Page text:
········

Israel, Gulf states urge firm stance as deadline looms on Iran nuke talks

Regional Rivals Share Angst Over Slimmed Prospects for ‘Air Tight’ Deal

TEL AVIV AND DUBAI — In the run-up to a Nov. 24 deadline for nuclear talks with Iran, leaders from Israel and gulf states are separately urging Western powers to stand firm and demand a deal that derails the regional threat from Tehran.

Reflecting shared angst over dwindling prospects for such a deal, regional rivals have publicly warned of the dangers in rushing to conclude a partial deal.

“Failure to conclude a solid agreement that prevents nuclear proliferation could have serious consequences, not only in our region, but far beyond,” said Anwar Gargash, UAE minister of state for foreign affairs.

“We consider it crucial that any future agreement with Iran on the nuclear file be air tight,” he said.

In Israel, Prime Minister Benjamin Netanyahu has repeatedly expressed the same thought, only in different words. “No deal is better than a bad deal.”

Privately, Israeli officials are pushing for another six-month extension, rather than see the talks collapse. But much like the infinitely protracted talks between Israeli and Palestinian leaders, the extension route reflects lost hope of reaching an airtight deal.

“Officially, Israel would like to see an extension … but behind that is not necessarily any hope for a chance of getting a good deal,” said Emily Landau, a senior research fellow and head of the Arms Control and Regional Security Program at the Tel Aviv-based Institute for National Security Studies.

In an Oct. 29 interview, Landau said extension or collapse are only two options. As the deadline nears, there still is a chance for extracting a good deal, she said.

“Now is the time to apply massive pressure. I hope at some point the international community will wake up to the fact that Iran has absolutely no interest in getting a good deal.”

But US officials are taking a wait-and-see approach. Speaking on Oct. 30, Secretary of State John Kerry said that “whether Iran can make the tough decisions that it needs to make will be determined in the next weeks. But I have said consistently that no deal was better than a bad deal. And we’re going to be very careful, very much based on expert advice, facts, science as to the choices we make.”

········

Exercise instructions:
a) Do these statements agree with the article on the Iran nuclear talks? Answer yes or no for each, quoting the words from the article that decide it: (i) Israeli officials privately prefer another six-month extension to a collapse of the talks; (ii) the deadline for the talks is Oct. 30; (iii) the Institute for National Security Studies is based in Jerusalem.
b) How would you render this sentence from the article on the Iran nuclear talks in Spanish: "Privately, Israeli officials are pushing for another six-month extension, rather than see the talks collapse."?

Information given:
········

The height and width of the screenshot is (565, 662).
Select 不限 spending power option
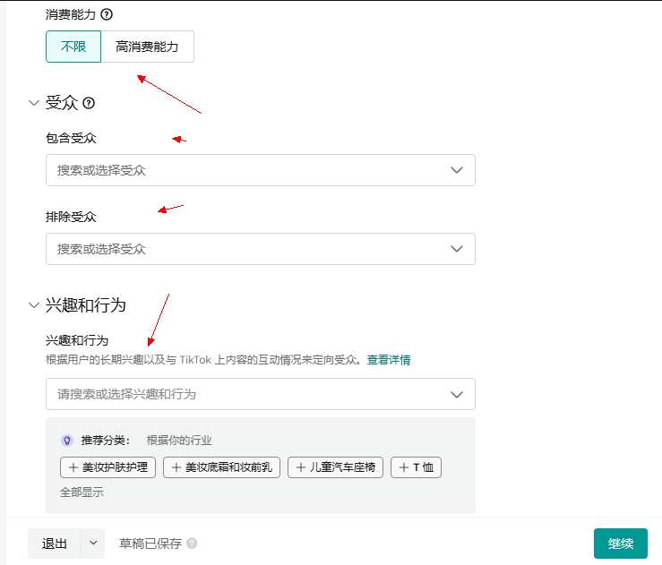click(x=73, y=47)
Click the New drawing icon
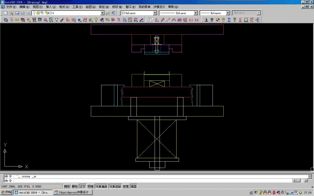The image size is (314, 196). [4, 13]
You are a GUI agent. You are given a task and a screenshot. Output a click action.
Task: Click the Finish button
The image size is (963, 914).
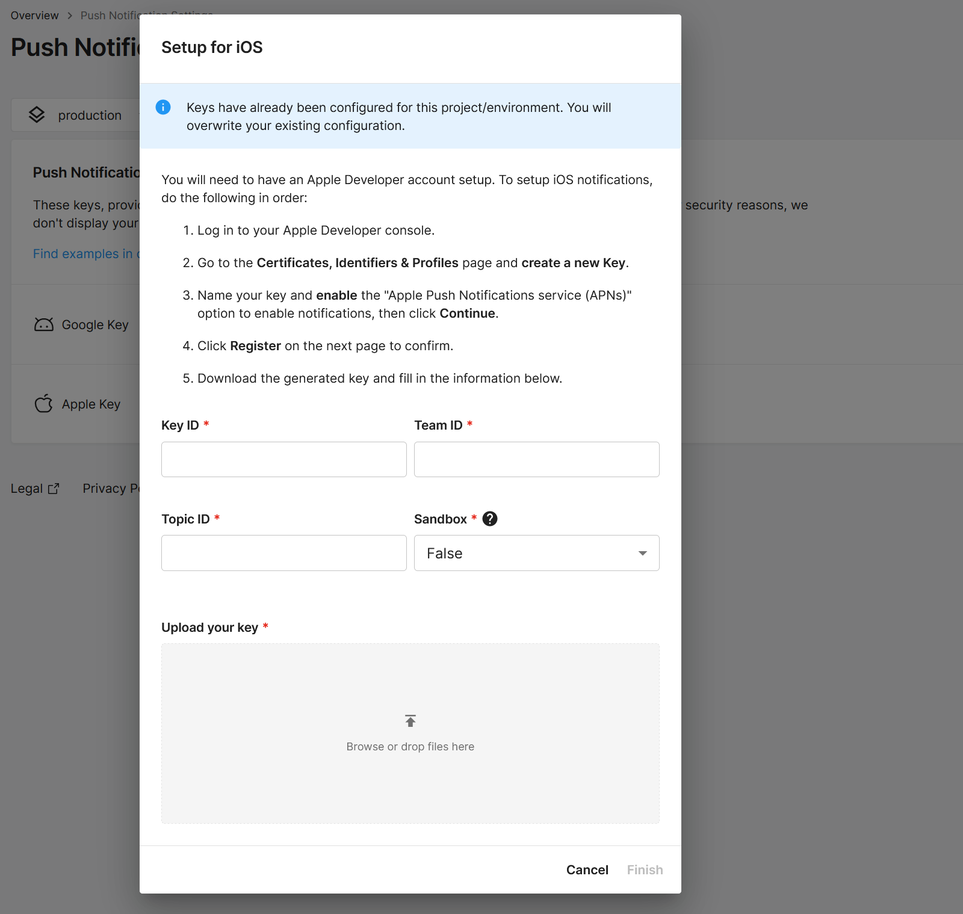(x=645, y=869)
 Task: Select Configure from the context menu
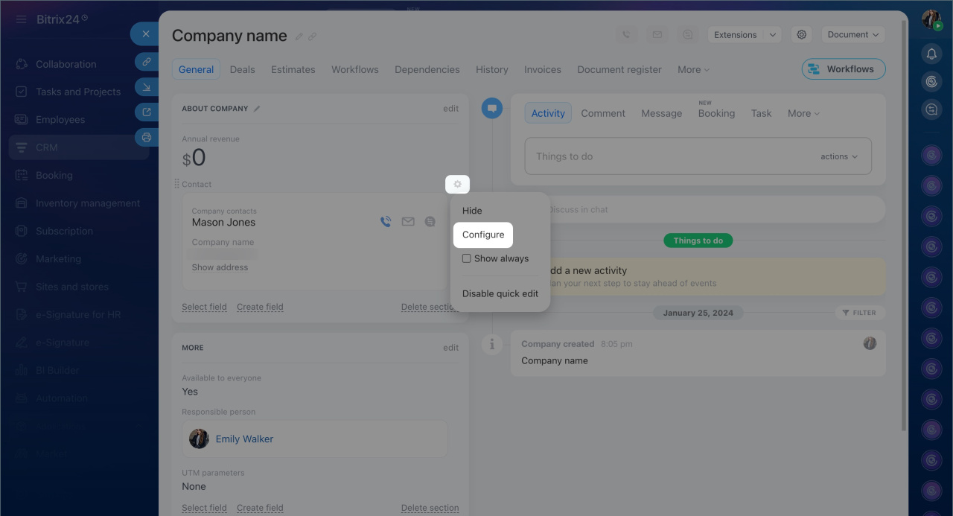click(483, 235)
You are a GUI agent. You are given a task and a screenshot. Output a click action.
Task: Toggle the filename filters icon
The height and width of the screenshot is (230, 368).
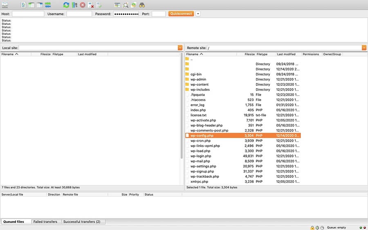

········

Solutions per task:
a)
(i) Yes: "Privately, Israeli officials are pushing for another six-month extension, rather than see the talks collapse."
(ii) No: "In the run-up to a Nov. 24 deadline for nuclear talks with Iran"
(iii) No: "the Tel Aviv-based Institute for National Security Studies"

b) En privado, los funcionarios israelíes están presionando por otra prórroga de seis meses, en lugar de ver cómo fracasan las negociaciones.